L'incidence pour 100 000 habitants de Campylobacter varie fortement suivant les pays (voir tableau ci-dessous).
Pays | Incidence pour 100 000 habitants | Date |
---|---|---|
Angleterre | 104 | 2013 |
Allemagne | 77.3 | 2013 |
Australie | 112.3 | 2010 |
Autriche | 67.7 | 2013 |
Canada | 29.3 | 2012 |
Danemark | 67.3 | 2013 |
Estonie | 28.9 | 2013 |
États-Unis | 13.5 | 2014 |
Finlande | 74.9 | 2013 |
Islande | 31.4 | 2013 |
Lituanie | 38.3 | 2013 |
Norvège | 65.2 | 2013 |
Nouvelle-Zélande | 152.9 | 2013 |
Slovénie | 49.9 | 2013 |
Suède | 84.9 | 2013 |
Parmi les 17 espèces que contient le genre Campylobacter, 12 ont été retrouvées associées à des entérites bactériennes, avec une nette implication de deux espèces : Campylobacter jejuni ainsi que Campylobacter coli qui sont retrouvées dans environ 95 % des campylobactérioses recensées chez l’humain.

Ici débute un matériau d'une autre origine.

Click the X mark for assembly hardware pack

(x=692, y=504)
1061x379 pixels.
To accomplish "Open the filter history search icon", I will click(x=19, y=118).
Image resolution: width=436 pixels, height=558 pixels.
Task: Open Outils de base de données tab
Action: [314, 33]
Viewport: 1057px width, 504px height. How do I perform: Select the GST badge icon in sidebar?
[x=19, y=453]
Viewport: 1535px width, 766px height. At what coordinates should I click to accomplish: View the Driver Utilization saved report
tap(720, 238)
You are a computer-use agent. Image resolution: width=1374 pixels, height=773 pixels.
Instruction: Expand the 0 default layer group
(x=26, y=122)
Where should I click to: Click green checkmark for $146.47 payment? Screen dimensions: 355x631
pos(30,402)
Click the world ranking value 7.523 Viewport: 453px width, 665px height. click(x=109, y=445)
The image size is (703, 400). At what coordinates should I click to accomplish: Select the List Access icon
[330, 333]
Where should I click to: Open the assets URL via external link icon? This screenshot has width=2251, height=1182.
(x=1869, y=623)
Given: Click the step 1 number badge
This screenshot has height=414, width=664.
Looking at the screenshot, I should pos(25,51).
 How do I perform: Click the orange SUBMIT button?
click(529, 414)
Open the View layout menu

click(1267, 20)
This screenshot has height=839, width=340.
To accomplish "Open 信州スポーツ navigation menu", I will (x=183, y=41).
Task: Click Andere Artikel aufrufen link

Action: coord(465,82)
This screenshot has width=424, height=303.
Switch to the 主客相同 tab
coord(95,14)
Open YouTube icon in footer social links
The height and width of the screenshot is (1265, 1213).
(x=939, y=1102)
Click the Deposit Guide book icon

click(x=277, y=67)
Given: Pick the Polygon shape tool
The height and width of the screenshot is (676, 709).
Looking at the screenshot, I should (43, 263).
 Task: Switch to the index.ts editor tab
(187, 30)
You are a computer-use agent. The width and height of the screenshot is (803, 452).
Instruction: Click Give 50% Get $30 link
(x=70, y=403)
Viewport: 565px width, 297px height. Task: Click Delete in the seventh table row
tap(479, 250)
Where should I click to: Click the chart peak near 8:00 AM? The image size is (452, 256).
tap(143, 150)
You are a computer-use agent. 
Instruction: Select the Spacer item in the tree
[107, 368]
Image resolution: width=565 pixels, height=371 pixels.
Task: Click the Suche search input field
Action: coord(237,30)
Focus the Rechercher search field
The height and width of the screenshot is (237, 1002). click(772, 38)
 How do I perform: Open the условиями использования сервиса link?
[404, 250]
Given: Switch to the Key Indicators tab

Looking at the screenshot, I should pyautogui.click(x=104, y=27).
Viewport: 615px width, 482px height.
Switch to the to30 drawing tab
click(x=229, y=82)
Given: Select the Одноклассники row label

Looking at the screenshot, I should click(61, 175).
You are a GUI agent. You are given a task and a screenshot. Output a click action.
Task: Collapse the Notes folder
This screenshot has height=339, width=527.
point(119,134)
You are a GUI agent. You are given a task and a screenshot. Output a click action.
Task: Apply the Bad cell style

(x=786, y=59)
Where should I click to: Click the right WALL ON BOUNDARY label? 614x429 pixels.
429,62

Une infection par Campylobacter jejuni peut entraîner, dans de rares cas, des neuropathies auto-immunes sévères (syndromes de Guillain-Barré et de Miller-Fisher) provoquées par un mimétisme moléculaire entre les gangliosides (ou glycosphingolipides) exprimés par la cellule nerveuse et les lipooligosaccharides présents au niveau de la membrane externe de C. jejuni (59). Le syndrome de Guillain-Barré est considéré comme assez répandu à travers le monde (1 à 2 cas/100 000 habitants/an), avec des incidences plus importantes dans le Sud-Est asiatique (33).
Les campylobactérioses, le plus souvent sporadiques et rarement épidémiques (TIAC, environ 10 % des cas totaux de cette maladie), sont communément acquises par ingestion de viande de volaille insuffisamment cuite pour les cas dispersés, de lait non pasteurisé ou d’eau contaminée à la suite de défauts de traitement pour les cas endémiques. C. jejuni colonise le tractus gastro-intestinal des oiseaux préférentiellement, où il vit au niveau du cæcum, du gros intestin et du cloaque, et celui des animaux et de l’homme où il envahit l’iléon et le colon. En 2007, un peu plus de 200 000 personnes ont été atteintes en Europe, avec une nette augmentation en Allemagne et un peu moindre en Grande-Bretagne[6]. En 2013 l'EFSA a estimé que seulement 10% des cas étaient rapportés et que le nombre de malades était proche de 9 millions chaque année dans l'U.E.[7]. Dans ses évaluations, l’EFSA a constaté que les poulets et la viande de poulet peuvent expliquer directement 20 à 30 % des cas humains.
La dose infectieuse est faible. L'ingestion de moins de 500 micro-organismes peut causer la maladie. Toutes les personnes sont vulnérables, mais certaines populations sont plus sensibles, comme les enfants, les personnes âgées et les personnes immuno-déprimées. L'incubation dure de 2 à 5 jours. Les symptômes les plus courants sont diarrhée et douleurs abdominales, température élevée, maux de tête, nausées et vomissements. La plupart des malades se rétablissent sans traitement[8]
Campylobacter jejuni est résistante à la plupart des ß-lactamines, et le traitement des infections intestinales passent par l'utilisation de macrolides ou de fluoroquinolones[9].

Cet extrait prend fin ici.